**ASSIGNMENT**: With pictures left out, output exactly the lines from the line holding "Instruction: Click the Betrag EUR input field" through the end of the data, both included.

**WORKING DATA**:
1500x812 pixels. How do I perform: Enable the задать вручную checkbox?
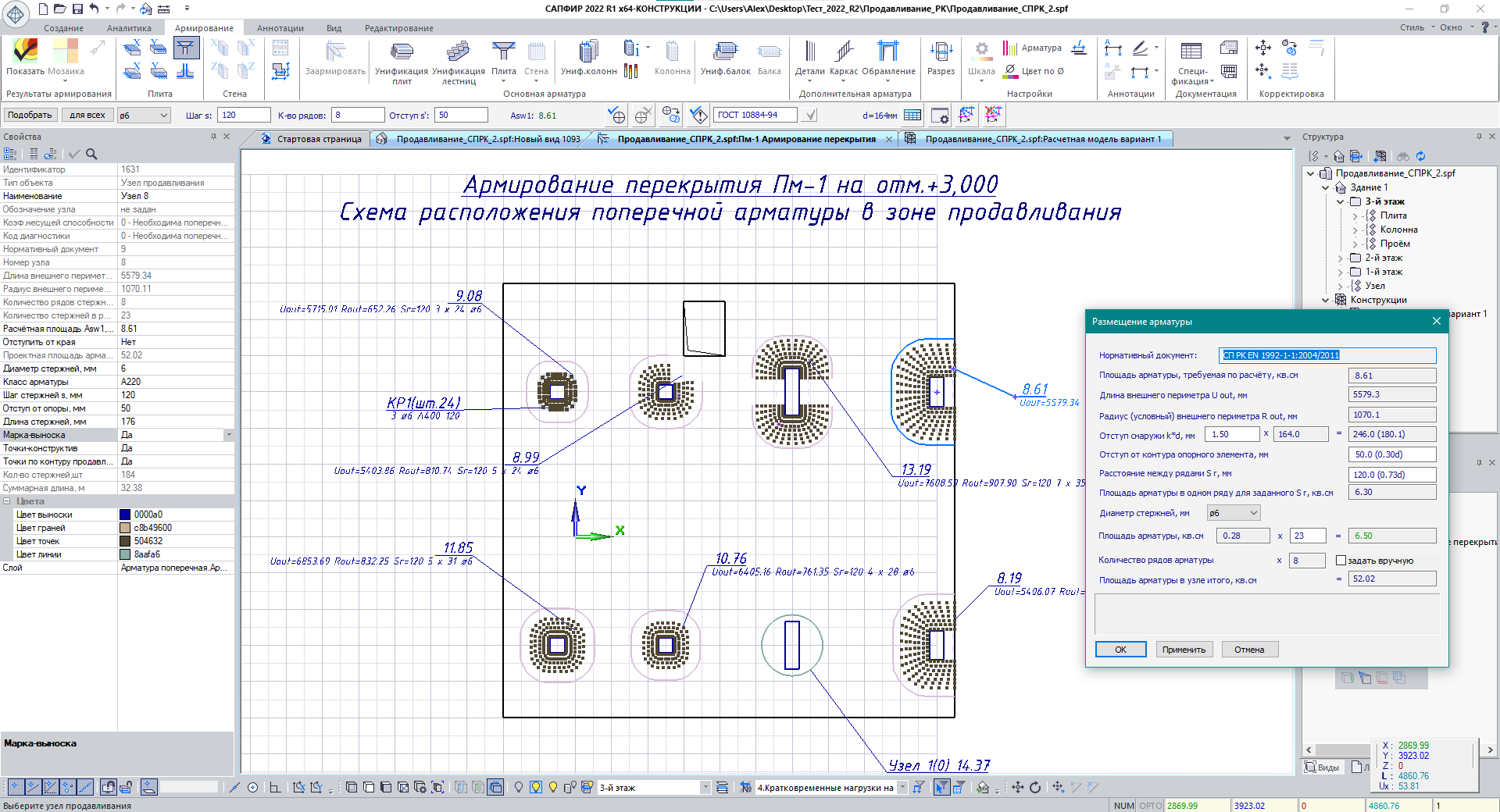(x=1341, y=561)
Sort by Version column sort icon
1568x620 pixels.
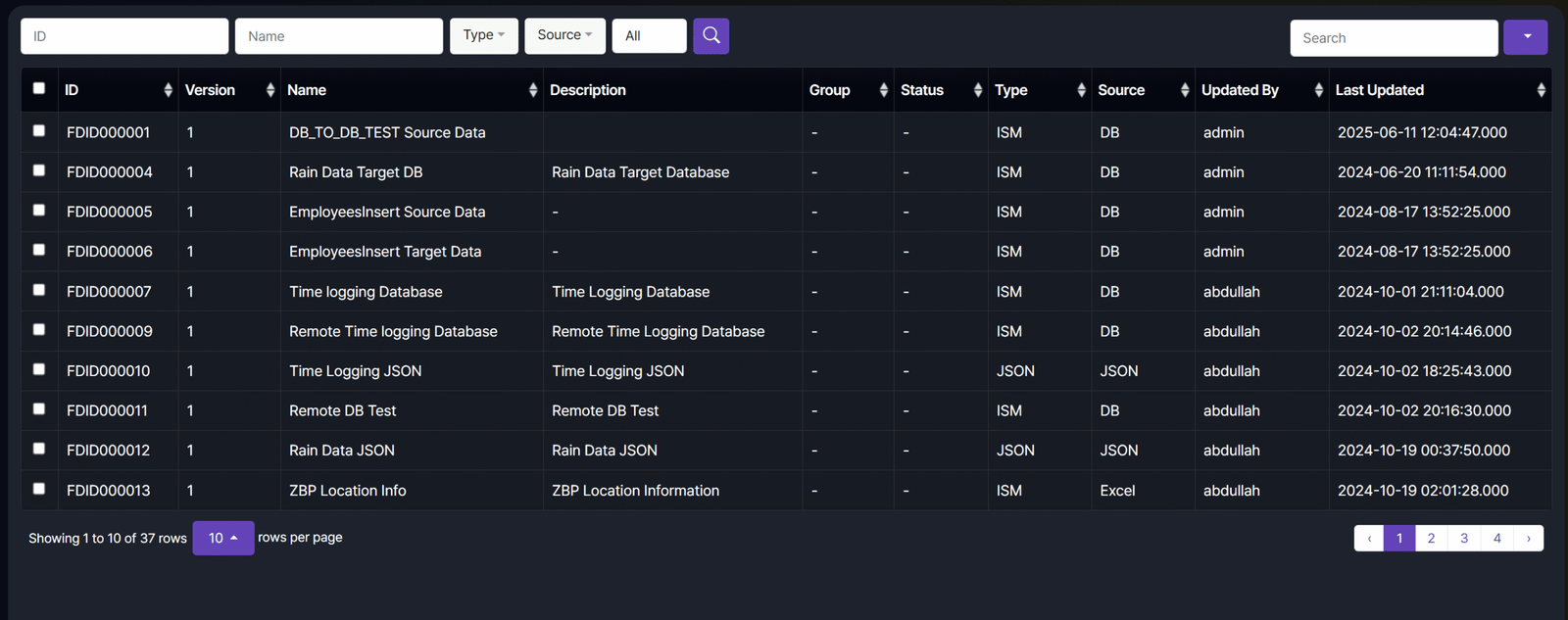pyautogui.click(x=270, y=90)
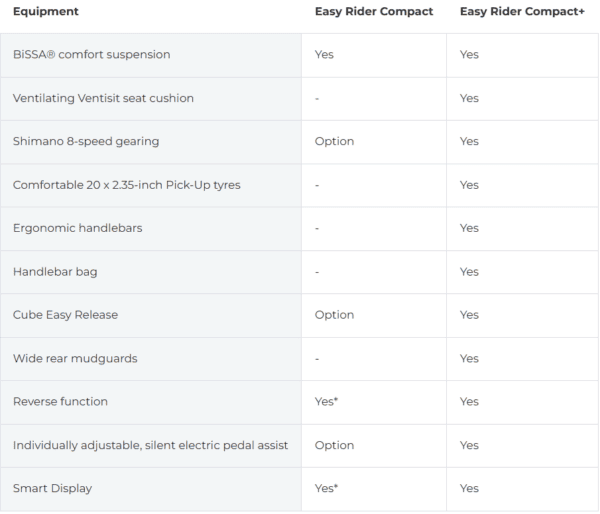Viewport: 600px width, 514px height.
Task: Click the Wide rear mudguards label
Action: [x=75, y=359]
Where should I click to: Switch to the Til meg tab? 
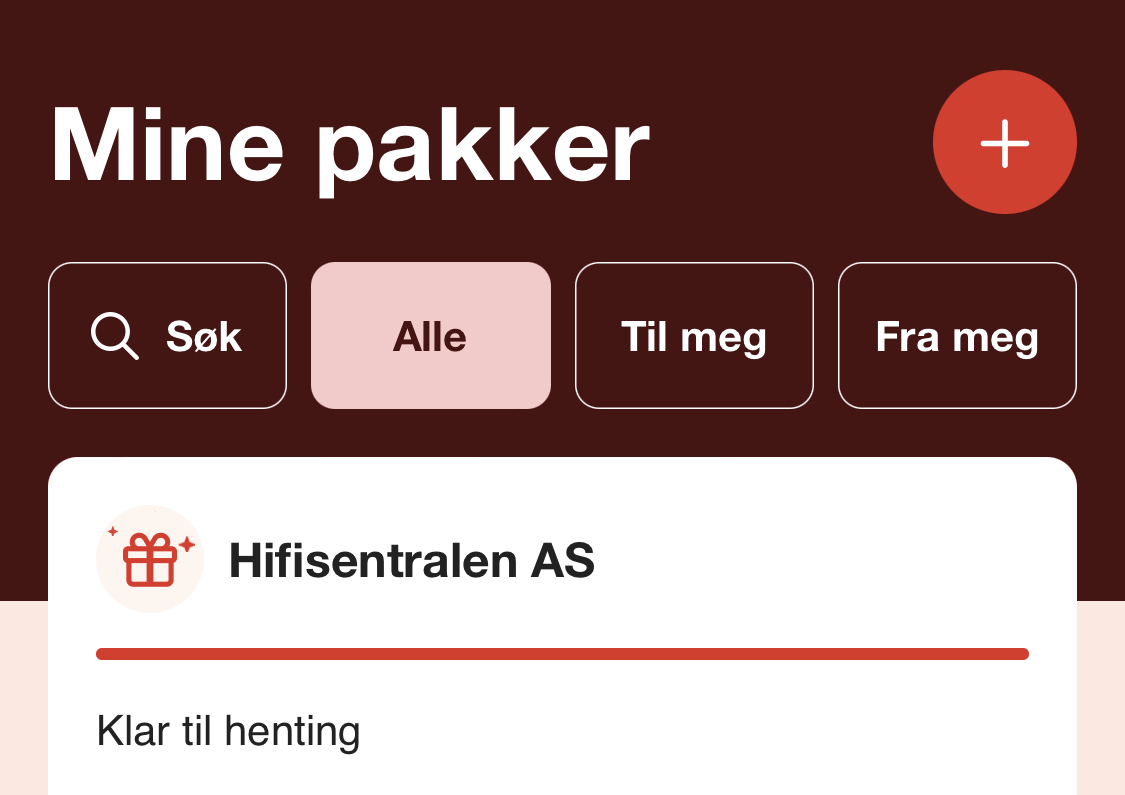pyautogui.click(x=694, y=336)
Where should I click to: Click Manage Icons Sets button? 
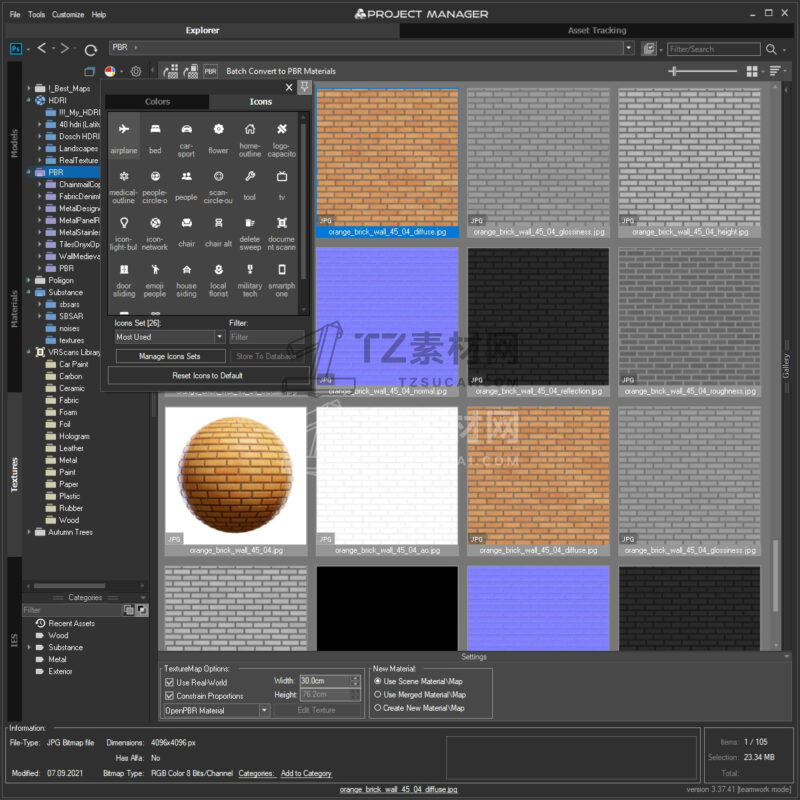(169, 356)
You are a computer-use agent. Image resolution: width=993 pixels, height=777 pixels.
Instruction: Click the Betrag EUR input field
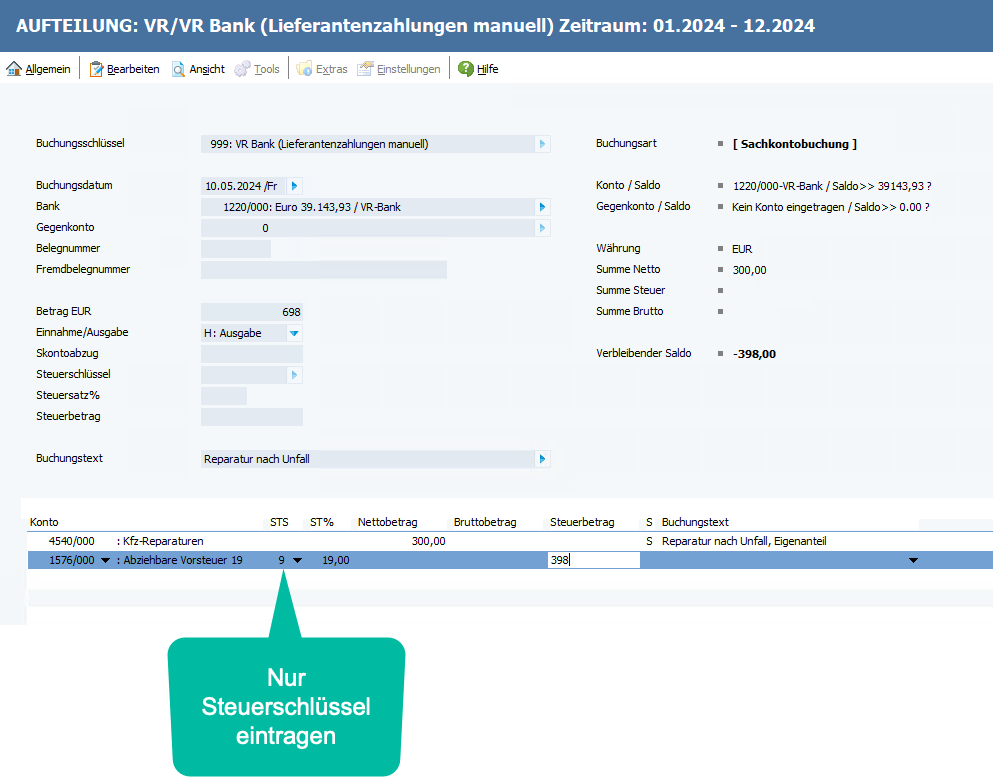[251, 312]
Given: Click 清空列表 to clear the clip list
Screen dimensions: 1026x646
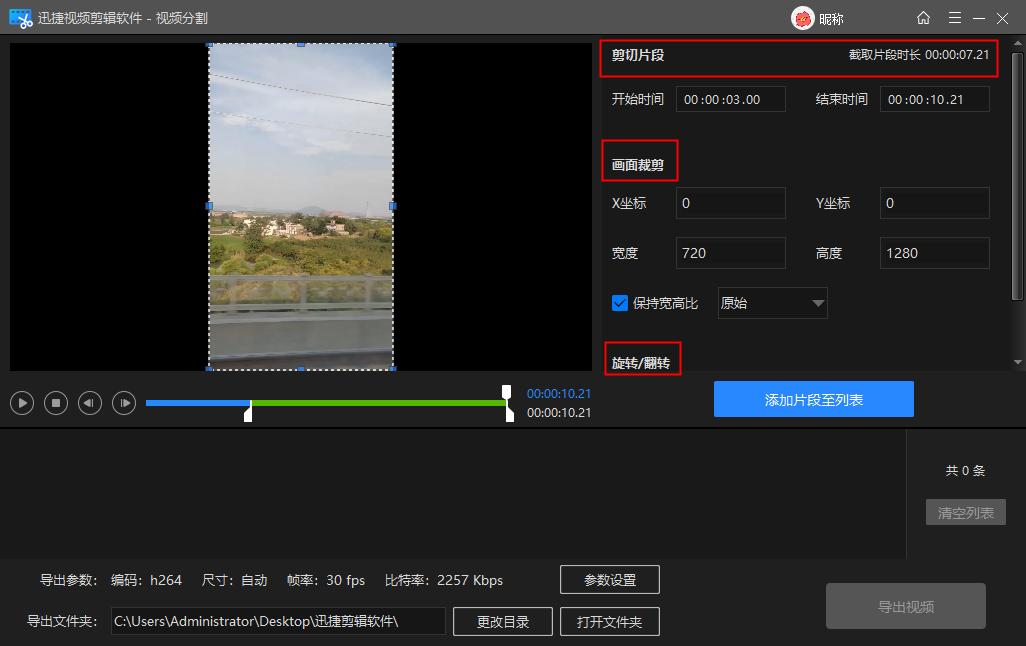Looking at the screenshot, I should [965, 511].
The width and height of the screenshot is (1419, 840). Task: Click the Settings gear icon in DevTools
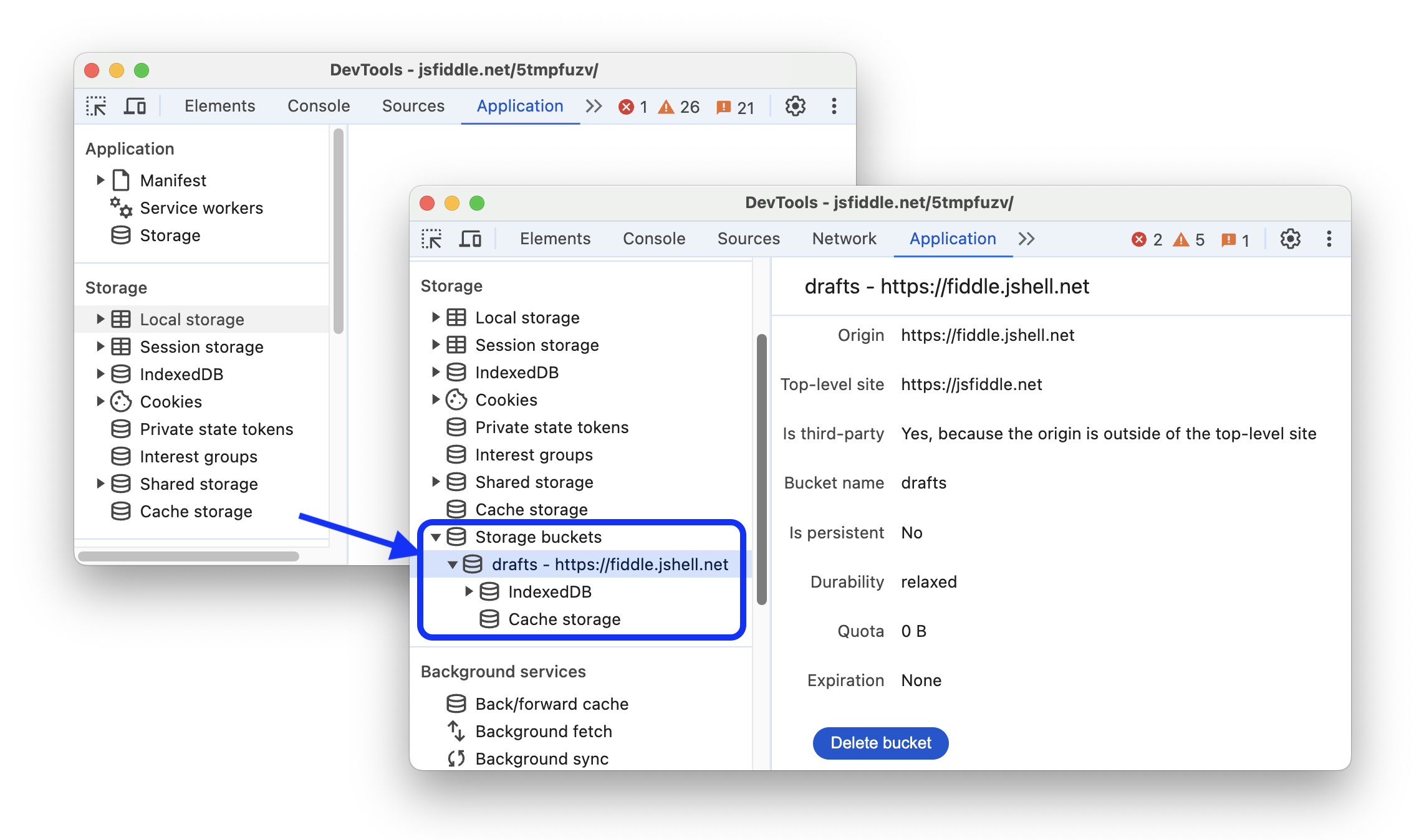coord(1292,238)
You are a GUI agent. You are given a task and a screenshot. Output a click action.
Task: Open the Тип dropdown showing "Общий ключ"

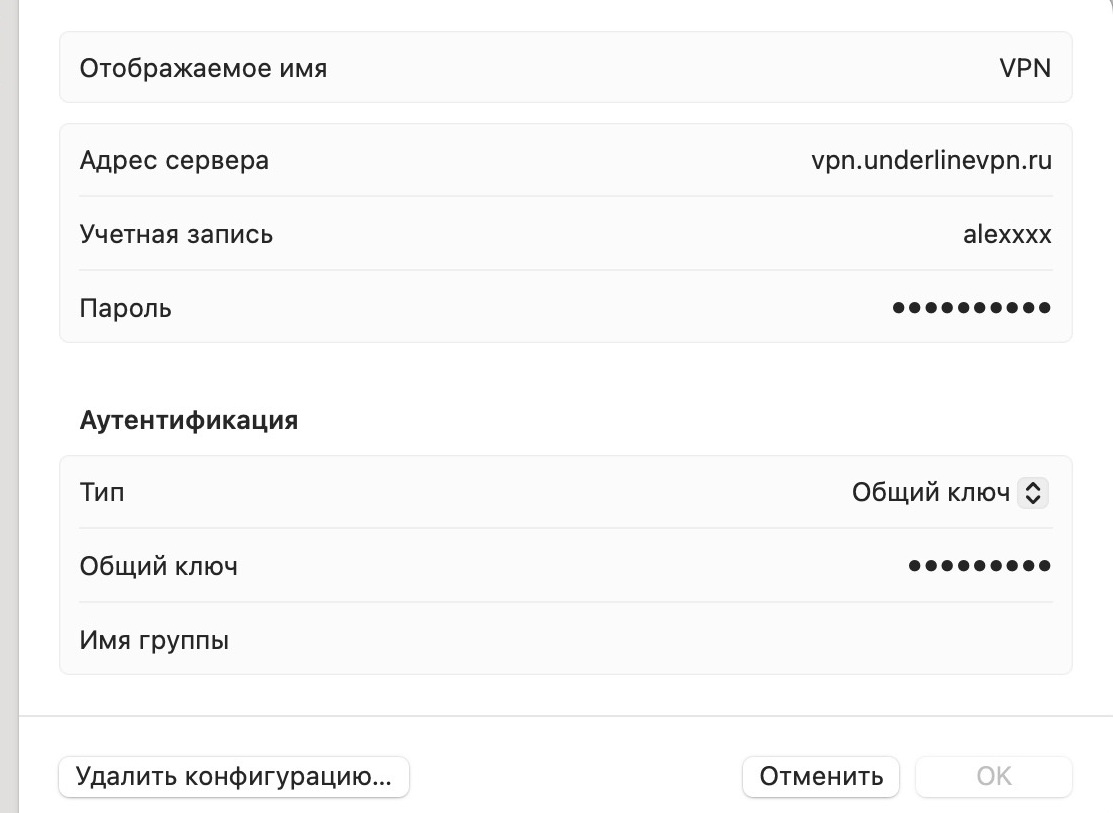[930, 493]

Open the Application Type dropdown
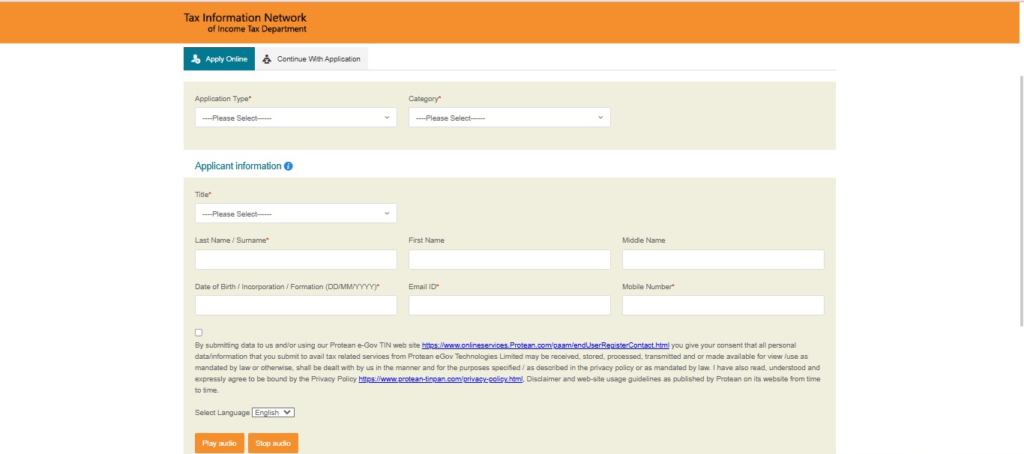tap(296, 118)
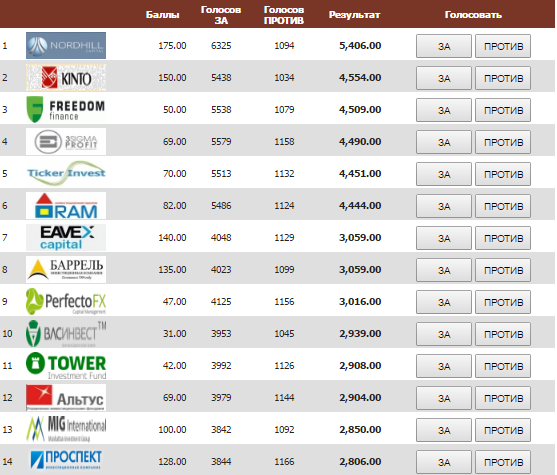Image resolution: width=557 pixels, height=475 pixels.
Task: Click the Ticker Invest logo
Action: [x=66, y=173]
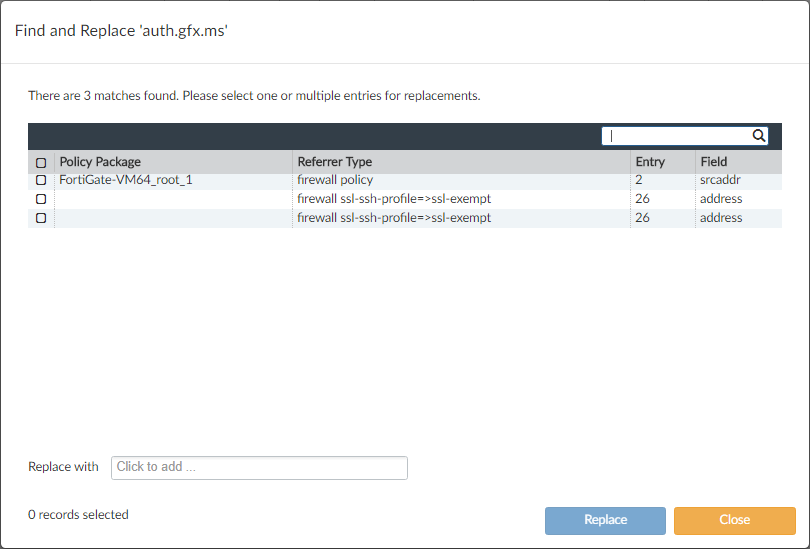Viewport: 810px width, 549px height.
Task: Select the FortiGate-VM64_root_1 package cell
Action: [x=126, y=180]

**SOLUTION TO THIS PROBLEM**:
Instruction: Click the Betrag EUR input field
[251, 312]
Given: Click 清空列表 to clear the clip list
Screen dimensions: 1026x646
Looking at the screenshot, I should [965, 511].
The width and height of the screenshot is (1419, 840). Task: Click the Settings gear icon in DevTools
coord(1292,238)
You are a GUI agent. You are given a task and a screenshot. Output a click action.
Task: Open the Тип dropdown showing "Общий ключ"

[930, 493]

Open the Application Type dropdown
tap(296, 118)
Image resolution: width=557 pixels, height=475 pixels.
Task: Click the Ticker Invest logo
Action: [x=66, y=173]
Viewport: 810px width, 549px height.
Task: Select the FortiGate-VM64_root_1 package cell
Action: [x=126, y=180]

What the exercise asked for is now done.